Well a good place to start is the longlist of the Man Booker Prize, which was announced a couple of days ago. I am always inspired by the Booker longlist and amazingly I just picked up Anne Enright's "The Green Road"  to read when I saw the announcement of the list on Twitter, including the book I was intending to read. The Green Road has started in amazing fashion, a most readable book about real, and difficult issues. If it carries on in this vein, then it will be a truly amazing read.

Anne Enright is a previous winner of the Booker Prize, but I've never read her before. The thing is, there is so much to read that we're never going to be able to read everything we want to read. I have bookshelves with the best part of 40 unread books. So I'm planning on getting through some of these before I buy anything new (except perhaps for some more longlist books!)

I go on holiday with Caroline in 7 weeks time and have a reading list before then. I've been reading a fantasy series by Australian author Kate Forsyth.

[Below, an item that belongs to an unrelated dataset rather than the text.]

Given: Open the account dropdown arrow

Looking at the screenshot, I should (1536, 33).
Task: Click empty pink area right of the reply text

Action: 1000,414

I like reading fantasy series or detective series to break up some of the heavier reading.  I've read half the series and it is enjoyable with some interesting characters and a Celtic background. I'll hopefully finish the other 3 before we go to Europe.

Kate Forsyth's excellent fantasy series
Seeing we'll be travelling to France, driving around it, before heading to see family in England, I thought it would also be good to read something vaguely related to somewhere I'm going. I'll be driving around France with Caroline and one of our stops will be in the south western town of Carcassonne. I've read novels based around Carcassonne such as those by Kate Mosse, like Labyrinth and Citadel. But something sitting on the shelf waiting to be read is "Narrow Dog to Carcassonne" by Terry Darlington. It tells the story of a trip to France by 2 English pensioners who on their canal boat. I love reading books about unlikely adventures, and it almost classifies under the fantasy heading!

I'll also be going to Carcassonne, like Terry Darlington
The most amazing novel I've read in the past couple of years about unlikely journeys is probably Rachel Joyce's "The Unlikely Pilgrimage of Harold Fry". Funny, sad, bizarre and very real all rolled into one beautifully written novel. Well, I'm ready to read the sequel, "The Love Song of Miss Queenie Hennessy". Harold Fry was a pensioner who received a letter from an old acquaintance, Queenie Hennessy, which inspired him to walk from Cornwall to Durham, about 600 miles (950 km). This pilgrimage enabled Harold to meet a numebr of interesting characters along the way, while we readers were treated to a wonderful unfolding of the storyline. The story seen from Queenie Hennessy's eyes promises to be as much as a roller coaster ride of emotions.


So that gives me some reading to do before I go away. Then I'll have the interesting task of choosing holiday reading! Oh, and I might be able to get some chess reading done at some stage. Probably not, though!